[What to do] Copy out the listing below line for line, with no changes.

[Entries provided]
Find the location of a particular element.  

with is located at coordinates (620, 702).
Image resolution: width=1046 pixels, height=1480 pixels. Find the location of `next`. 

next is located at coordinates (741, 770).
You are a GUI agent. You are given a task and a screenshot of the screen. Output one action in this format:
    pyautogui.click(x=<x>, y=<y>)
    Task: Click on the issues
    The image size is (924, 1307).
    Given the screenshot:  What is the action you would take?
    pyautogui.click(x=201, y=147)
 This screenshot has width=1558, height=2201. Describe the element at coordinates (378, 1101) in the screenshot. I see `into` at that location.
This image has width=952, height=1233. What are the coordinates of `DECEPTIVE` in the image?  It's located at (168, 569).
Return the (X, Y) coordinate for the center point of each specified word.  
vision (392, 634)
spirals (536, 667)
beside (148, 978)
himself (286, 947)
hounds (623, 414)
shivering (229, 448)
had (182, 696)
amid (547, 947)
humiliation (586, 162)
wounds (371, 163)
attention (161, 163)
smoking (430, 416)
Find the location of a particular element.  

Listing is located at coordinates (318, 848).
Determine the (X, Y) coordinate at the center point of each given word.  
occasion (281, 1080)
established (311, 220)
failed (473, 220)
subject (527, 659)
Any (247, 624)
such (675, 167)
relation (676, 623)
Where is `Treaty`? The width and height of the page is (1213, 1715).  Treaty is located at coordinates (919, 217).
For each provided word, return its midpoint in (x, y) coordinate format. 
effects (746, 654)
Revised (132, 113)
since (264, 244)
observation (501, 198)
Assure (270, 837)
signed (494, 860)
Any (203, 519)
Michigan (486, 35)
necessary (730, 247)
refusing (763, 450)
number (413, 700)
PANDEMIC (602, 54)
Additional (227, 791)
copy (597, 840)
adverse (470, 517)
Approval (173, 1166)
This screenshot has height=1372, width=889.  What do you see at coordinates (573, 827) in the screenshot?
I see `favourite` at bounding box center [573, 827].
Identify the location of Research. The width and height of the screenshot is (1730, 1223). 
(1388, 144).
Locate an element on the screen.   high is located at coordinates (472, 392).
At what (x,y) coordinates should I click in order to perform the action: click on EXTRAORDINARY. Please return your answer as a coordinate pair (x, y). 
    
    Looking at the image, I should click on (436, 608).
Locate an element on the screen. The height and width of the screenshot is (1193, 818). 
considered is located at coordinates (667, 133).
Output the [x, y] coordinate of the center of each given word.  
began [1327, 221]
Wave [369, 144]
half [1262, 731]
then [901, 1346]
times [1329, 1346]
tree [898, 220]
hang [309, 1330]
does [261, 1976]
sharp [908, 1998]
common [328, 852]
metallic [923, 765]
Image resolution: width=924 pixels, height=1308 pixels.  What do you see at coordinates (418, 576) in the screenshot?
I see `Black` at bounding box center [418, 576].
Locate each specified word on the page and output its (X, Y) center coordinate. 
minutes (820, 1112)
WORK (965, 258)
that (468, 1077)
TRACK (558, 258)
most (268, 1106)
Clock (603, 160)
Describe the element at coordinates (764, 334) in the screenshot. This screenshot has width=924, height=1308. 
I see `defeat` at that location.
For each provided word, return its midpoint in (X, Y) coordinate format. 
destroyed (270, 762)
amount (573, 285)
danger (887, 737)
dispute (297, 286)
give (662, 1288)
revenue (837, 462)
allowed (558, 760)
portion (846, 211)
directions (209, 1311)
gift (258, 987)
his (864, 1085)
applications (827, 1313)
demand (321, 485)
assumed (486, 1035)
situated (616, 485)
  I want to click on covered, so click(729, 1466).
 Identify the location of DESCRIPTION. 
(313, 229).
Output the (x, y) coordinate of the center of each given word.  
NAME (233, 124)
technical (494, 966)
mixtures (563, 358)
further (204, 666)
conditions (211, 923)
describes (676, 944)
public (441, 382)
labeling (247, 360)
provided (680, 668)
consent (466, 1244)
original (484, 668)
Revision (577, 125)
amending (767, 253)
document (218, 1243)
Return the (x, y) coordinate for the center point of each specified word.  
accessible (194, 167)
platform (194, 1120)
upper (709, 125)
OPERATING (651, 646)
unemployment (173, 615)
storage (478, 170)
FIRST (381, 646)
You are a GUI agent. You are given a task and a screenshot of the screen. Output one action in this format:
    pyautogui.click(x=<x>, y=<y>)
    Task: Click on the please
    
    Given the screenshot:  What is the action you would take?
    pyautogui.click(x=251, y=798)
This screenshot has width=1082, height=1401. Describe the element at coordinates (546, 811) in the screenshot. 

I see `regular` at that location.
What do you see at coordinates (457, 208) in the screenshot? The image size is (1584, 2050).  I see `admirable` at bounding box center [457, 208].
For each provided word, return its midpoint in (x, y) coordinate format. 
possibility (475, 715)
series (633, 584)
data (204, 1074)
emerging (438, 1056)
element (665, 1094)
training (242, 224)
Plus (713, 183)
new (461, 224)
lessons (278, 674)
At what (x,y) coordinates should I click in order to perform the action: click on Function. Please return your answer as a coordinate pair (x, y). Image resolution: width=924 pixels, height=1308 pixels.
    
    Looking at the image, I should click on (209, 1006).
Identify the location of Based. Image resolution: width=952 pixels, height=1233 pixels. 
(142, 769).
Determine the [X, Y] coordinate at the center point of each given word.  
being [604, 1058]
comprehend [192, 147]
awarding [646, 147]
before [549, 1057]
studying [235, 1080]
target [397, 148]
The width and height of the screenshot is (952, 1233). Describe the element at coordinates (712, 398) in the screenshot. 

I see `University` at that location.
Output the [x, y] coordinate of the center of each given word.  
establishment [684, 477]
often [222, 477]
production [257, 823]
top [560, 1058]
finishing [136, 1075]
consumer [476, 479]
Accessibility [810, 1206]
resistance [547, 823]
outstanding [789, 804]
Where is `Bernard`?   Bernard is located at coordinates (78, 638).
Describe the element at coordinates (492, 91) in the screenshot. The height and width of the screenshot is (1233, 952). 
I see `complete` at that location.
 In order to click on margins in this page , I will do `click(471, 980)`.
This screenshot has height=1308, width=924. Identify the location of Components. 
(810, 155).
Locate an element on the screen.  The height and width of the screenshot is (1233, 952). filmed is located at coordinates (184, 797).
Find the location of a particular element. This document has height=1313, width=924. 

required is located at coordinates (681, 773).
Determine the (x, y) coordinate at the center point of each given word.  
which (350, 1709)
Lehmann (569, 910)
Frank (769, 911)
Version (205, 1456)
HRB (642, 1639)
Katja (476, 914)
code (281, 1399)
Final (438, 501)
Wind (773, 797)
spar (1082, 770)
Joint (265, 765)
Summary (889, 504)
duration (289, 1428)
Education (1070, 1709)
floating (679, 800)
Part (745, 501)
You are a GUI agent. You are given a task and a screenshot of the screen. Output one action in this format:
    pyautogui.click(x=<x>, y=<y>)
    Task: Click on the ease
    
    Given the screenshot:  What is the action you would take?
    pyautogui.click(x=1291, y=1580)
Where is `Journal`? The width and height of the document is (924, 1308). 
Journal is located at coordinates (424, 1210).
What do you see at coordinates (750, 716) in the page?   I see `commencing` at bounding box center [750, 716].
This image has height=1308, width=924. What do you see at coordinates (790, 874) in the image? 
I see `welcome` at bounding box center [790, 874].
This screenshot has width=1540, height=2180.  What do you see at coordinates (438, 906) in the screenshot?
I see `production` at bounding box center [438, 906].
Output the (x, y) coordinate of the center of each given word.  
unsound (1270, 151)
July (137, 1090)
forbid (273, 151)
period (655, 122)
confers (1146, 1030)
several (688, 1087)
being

[Written solution]
Find the location of a particular element.  

with is located at coordinates (620, 702).
Image resolution: width=1046 pixels, height=1480 pixels. Find the location of `next`. 

next is located at coordinates (741, 770).
You are a GUI agent. You are given a task and a screenshot of the screen. Output one action in this format:
    pyautogui.click(x=<x>, y=<y>)
    Task: Click on the issues
    The image size is (924, 1307).
    Given the screenshot:  What is the action you would take?
    pyautogui.click(x=201, y=147)
 This screenshot has width=1558, height=2201. Describe the element at coordinates (378, 1101) in the screenshot. I see `into` at that location.
This image has width=952, height=1233. What are the coordinates of `DECEPTIVE` in the image?  It's located at (168, 569).
Return the (X, Y) coordinate for the center point of each specified word.  
vision (392, 634)
spirals (536, 667)
beside (148, 978)
himself (286, 947)
hounds (623, 414)
shivering (229, 448)
had (182, 696)
amid (547, 947)
humiliation (586, 162)
wounds (371, 163)
attention (161, 163)
smoking (430, 416)
Find the location of a particular element.  

Listing is located at coordinates (318, 848).
Determine the (X, Y) coordinate at the center point of each given word.  
occasion (281, 1080)
established (311, 220)
failed (473, 220)
subject (527, 659)
Any (247, 624)
such (675, 167)
relation (676, 623)
Where is `Treaty`? The width and height of the page is (1213, 1715).  Treaty is located at coordinates (919, 217).
For each provided word, return its midpoint in (x, y) coordinate format. 
effects (746, 654)
Revised (132, 113)
since (264, 244)
observation (501, 198)
Assure (270, 837)
signed (494, 860)
Any (203, 519)
Michigan (486, 35)
necessary (730, 247)
refusing (763, 450)
number (413, 700)
PANDEMIC (602, 54)
Additional (227, 791)
copy (597, 840)
adverse (470, 517)
Approval (173, 1166)
This screenshot has height=1372, width=889.  What do you see at coordinates (573, 827) in the screenshot?
I see `favourite` at bounding box center [573, 827].
Identify the location of Research. The width and height of the screenshot is (1730, 1223). 
(1388, 144).
Locate an element on the screen.   high is located at coordinates (472, 392).
At what (x,y) coordinates should I click in order to perform the action: click on EXTRAORDINARY. Please return your answer as a coordinate pair (x, y). 
    
    Looking at the image, I should click on (436, 608).
Locate an element on the screen. The height and width of the screenshot is (1193, 818). 
considered is located at coordinates (667, 133).
Output the [x, y] coordinate of the center of each given word.  
began [1327, 221]
Wave [369, 144]
half [1262, 731]
then [901, 1346]
times [1329, 1346]
tree [898, 220]
hang [309, 1330]
does [261, 1976]
sharp [908, 1998]
common [328, 852]
metallic [923, 765]
Image resolution: width=924 pixels, height=1308 pixels.  What do you see at coordinates (418, 576) in the screenshot?
I see `Black` at bounding box center [418, 576].
Locate each specified word on the page and output its (X, Y) center coordinate. 
minutes (820, 1112)
WORK (965, 258)
that (468, 1077)
TRACK (558, 258)
most (268, 1106)
Clock (603, 160)
Describe the element at coordinates (764, 334) in the screenshot. This screenshot has width=924, height=1308. 
I see `defeat` at that location.
For each provided word, return its midpoint in (X, Y) coordinate format. 
destroyed (270, 762)
amount (573, 285)
danger (887, 737)
dispute (297, 286)
give (662, 1288)
revenue (837, 462)
allowed (558, 760)
portion (846, 211)
directions (209, 1311)
gift (258, 987)
his (864, 1085)
applications (827, 1313)
demand (321, 485)
assumed (486, 1035)
situated (616, 485)
  I want to click on covered, so click(729, 1466).
 Identify the location of DESCRIPTION. 
(313, 229).
Output the (x, y) coordinate of the center of each given word.  
NAME (233, 124)
technical (494, 966)
mixtures (563, 358)
further (204, 666)
conditions (211, 923)
describes (676, 944)
public (441, 382)
labeling (247, 360)
provided (680, 668)
consent (466, 1244)
original (484, 668)
Revision (577, 125)
amending (767, 253)
document (218, 1243)
Return the (x, y) coordinate for the center point of each specified word.  
accessible (194, 167)
platform (194, 1120)
upper (709, 125)
OPERATING (651, 646)
unemployment (173, 615)
storage (478, 170)
FIRST (381, 646)
You are a GUI agent. You are given a task and a screenshot of the screen. Output one action in this format:
    pyautogui.click(x=<x>, y=<y>)
    Task: Click on the please
    
    Given the screenshot:  What is the action you would take?
    pyautogui.click(x=251, y=798)
This screenshot has width=1082, height=1401. Describe the element at coordinates (546, 811) in the screenshot. 

I see `regular` at that location.
What do you see at coordinates (457, 208) in the screenshot? The image size is (1584, 2050).  I see `admirable` at bounding box center [457, 208].
For each provided word, return its midpoint in (x, y) coordinate format. 
possibility (475, 715)
series (633, 584)
data (204, 1074)
emerging (438, 1056)
element (665, 1094)
training (242, 224)
Plus (713, 183)
new (461, 224)
lessons (278, 674)
At what (x,y) coordinates should I click in order to perform the action: click on Function. Please return your answer as a coordinate pair (x, y). Image resolution: width=924 pixels, height=1308 pixels.
    
    Looking at the image, I should click on (209, 1006).
Identify the location of Based. Image resolution: width=952 pixels, height=1233 pixels. 
(142, 769).
Determine the [X, Y] coordinate at the center point of each given word.  
being [604, 1058]
comprehend [192, 147]
awarding [646, 147]
before [549, 1057]
studying [235, 1080]
target [397, 148]
The width and height of the screenshot is (952, 1233). Describe the element at coordinates (712, 398) in the screenshot. 

I see `University` at that location.
Output the [x, y] coordinate of the center of each given word.  
establishment [684, 477]
often [222, 477]
production [257, 823]
top [560, 1058]
finishing [136, 1075]
consumer [476, 479]
Accessibility [810, 1206]
resistance [547, 823]
outstanding [789, 804]
Where is `Bernard`?   Bernard is located at coordinates (78, 638).
Describe the element at coordinates (492, 91) in the screenshot. The height and width of the screenshot is (1233, 952). 
I see `complete` at that location.
 In order to click on margins in this page , I will do `click(471, 980)`.
This screenshot has height=1308, width=924. Identify the location of Components. 
(810, 155).
Locate an element on the screen.  The height and width of the screenshot is (1233, 952). filmed is located at coordinates (184, 797).
Find the location of a particular element. This document has height=1313, width=924. 

required is located at coordinates (681, 773).
Determine the (x, y) coordinate at the center point of each given word.  
which (350, 1709)
Lehmann (569, 910)
Frank (769, 911)
Version (205, 1456)
HRB (642, 1639)
Katja (476, 914)
code (281, 1399)
Final (438, 501)
Wind (773, 797)
spar (1082, 770)
Joint (265, 765)
Summary (889, 504)
duration (289, 1428)
Education (1070, 1709)
floating (679, 800)
Part (745, 501)
You are a GUI agent. You are given a task and a screenshot of the screen. Output one action in this format:
    pyautogui.click(x=<x>, y=<y>)
    Task: Click on the ease
    
    Given the screenshot:  What is the action you would take?
    pyautogui.click(x=1291, y=1580)
Where is `Journal`? The width and height of the document is (924, 1308). 
Journal is located at coordinates (424, 1210).
What do you see at coordinates (750, 716) in the page?   I see `commencing` at bounding box center [750, 716].
This image has height=1308, width=924. What do you see at coordinates (790, 874) in the image? 
I see `welcome` at bounding box center [790, 874].
This screenshot has width=1540, height=2180.  What do you see at coordinates (438, 906) in the screenshot?
I see `production` at bounding box center [438, 906].
Output the (x, y) coordinate of the center of each given word.  
unsound (1270, 151)
July (137, 1090)
forbid (273, 151)
period (655, 122)
confers (1146, 1030)
several (688, 1087)
being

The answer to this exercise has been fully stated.